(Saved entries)
--------------------------------------------------
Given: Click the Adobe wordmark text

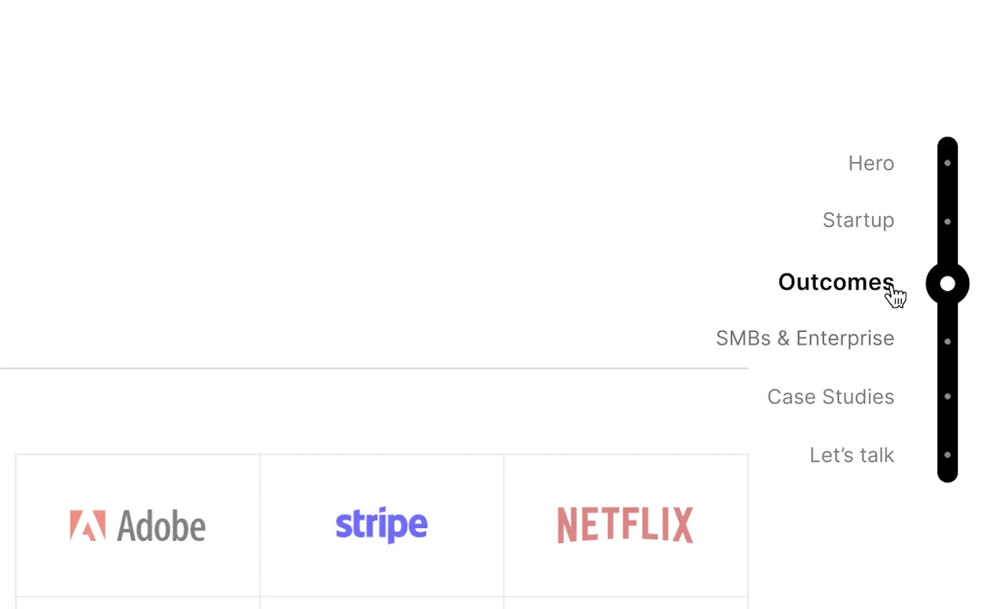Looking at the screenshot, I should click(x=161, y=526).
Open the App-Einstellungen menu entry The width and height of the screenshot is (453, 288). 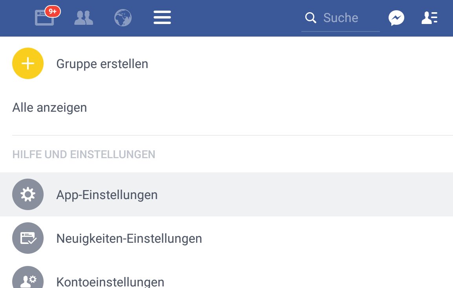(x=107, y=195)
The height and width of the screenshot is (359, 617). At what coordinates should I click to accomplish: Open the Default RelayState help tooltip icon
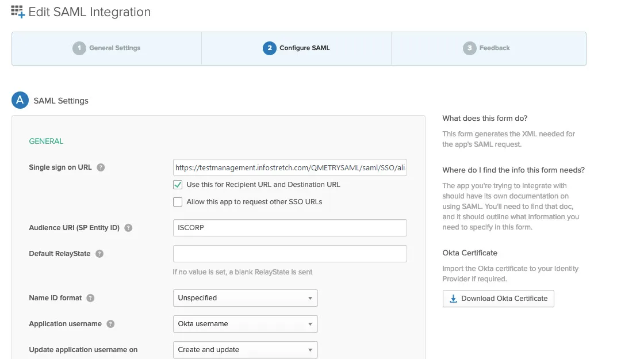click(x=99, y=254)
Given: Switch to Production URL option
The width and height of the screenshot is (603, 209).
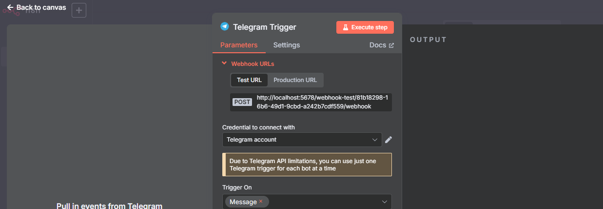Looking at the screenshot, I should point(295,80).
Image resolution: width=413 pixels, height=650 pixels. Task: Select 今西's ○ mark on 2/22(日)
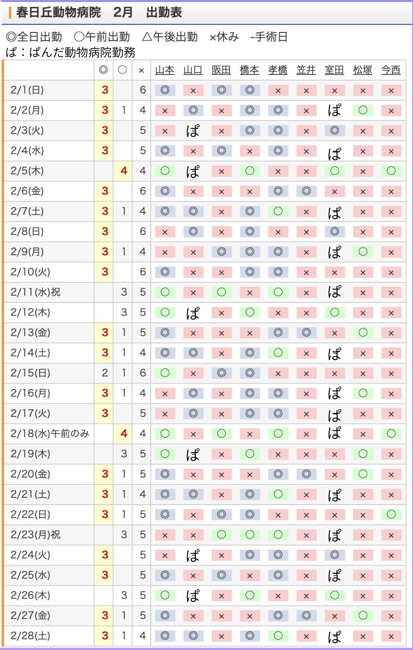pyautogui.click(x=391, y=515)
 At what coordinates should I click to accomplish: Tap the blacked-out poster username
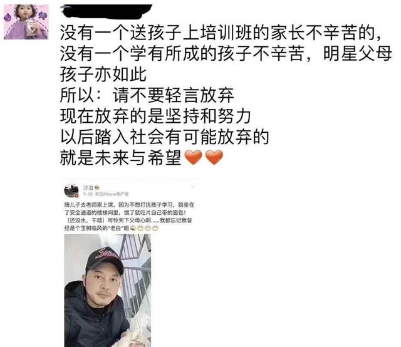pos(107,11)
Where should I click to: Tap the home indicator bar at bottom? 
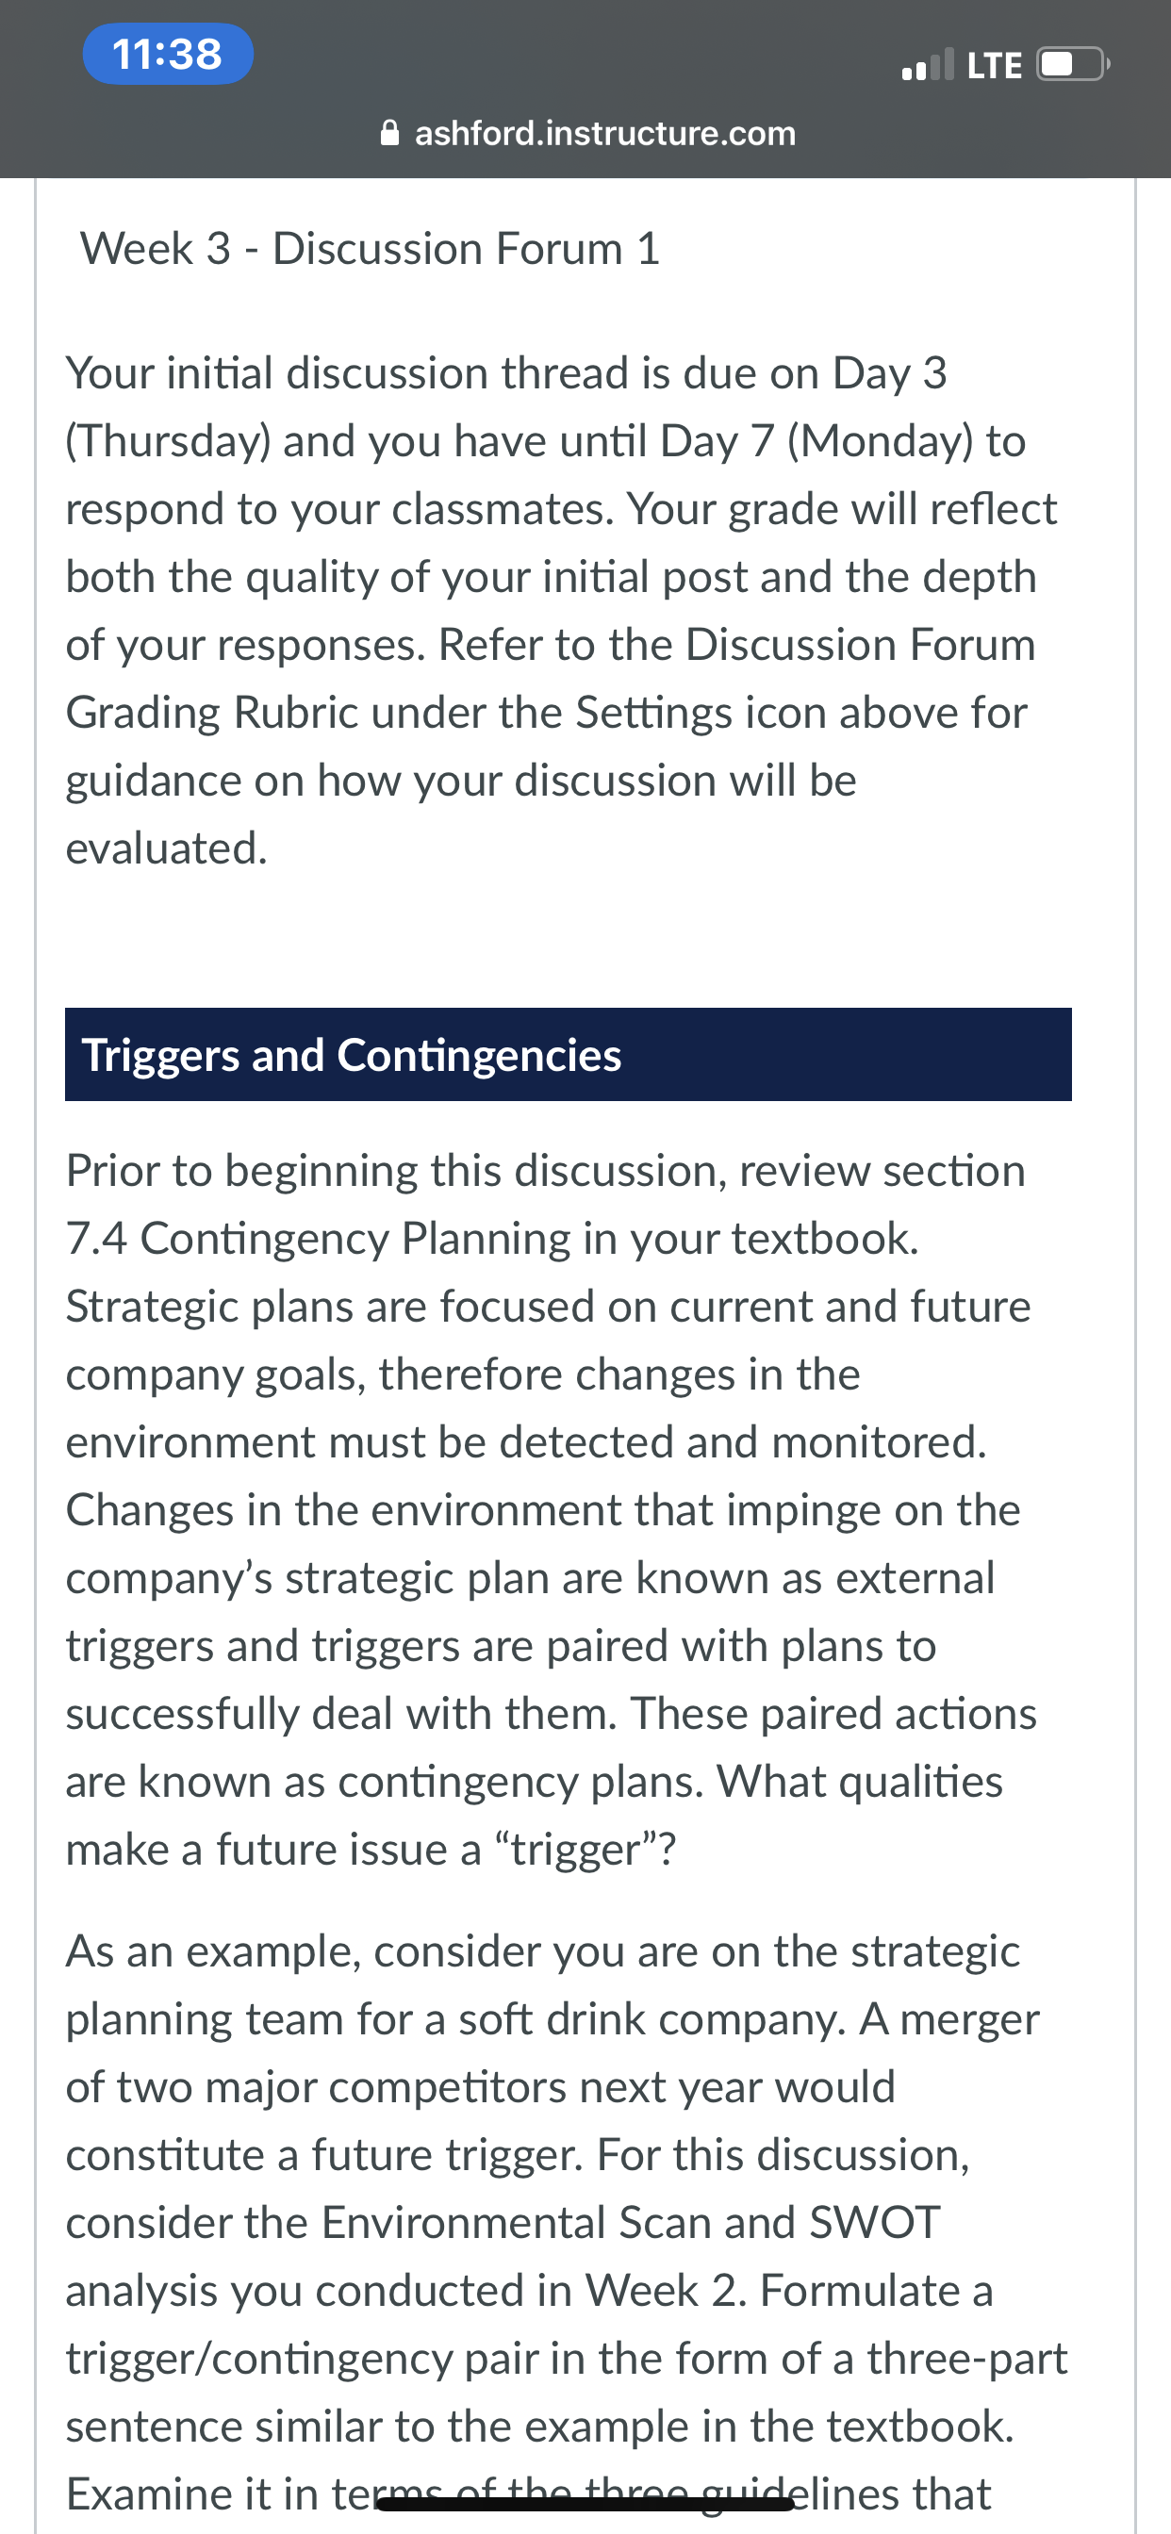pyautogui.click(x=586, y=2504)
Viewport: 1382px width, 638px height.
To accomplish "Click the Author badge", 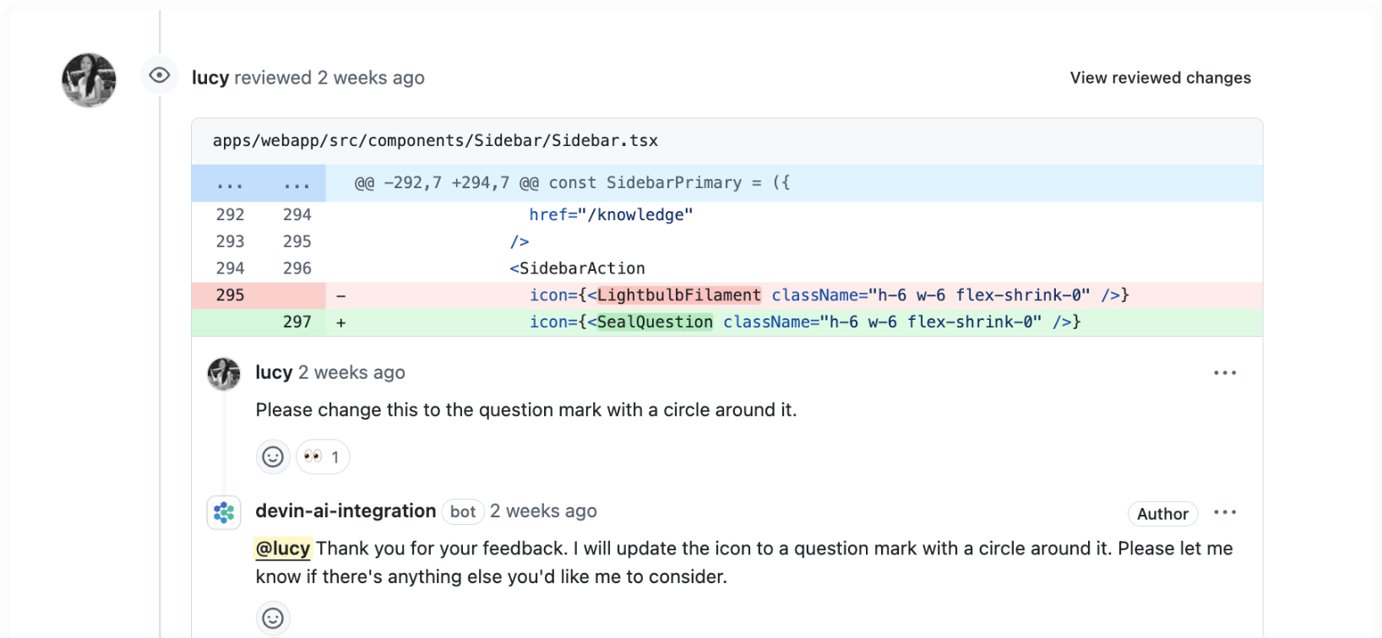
--------------------------------------------------
EXERCISE DETAILS:
From the line with "Where should I" to the last line above, restate each line word for word, but skip the pictures.

PROBLEM SOLUTION:
Where should I click to: Tap the home indicator bar at bottom? 
pyautogui.click(x=586, y=2504)
Viewport: 1382px width, 638px height.
To accomplish "Click the Author badge", 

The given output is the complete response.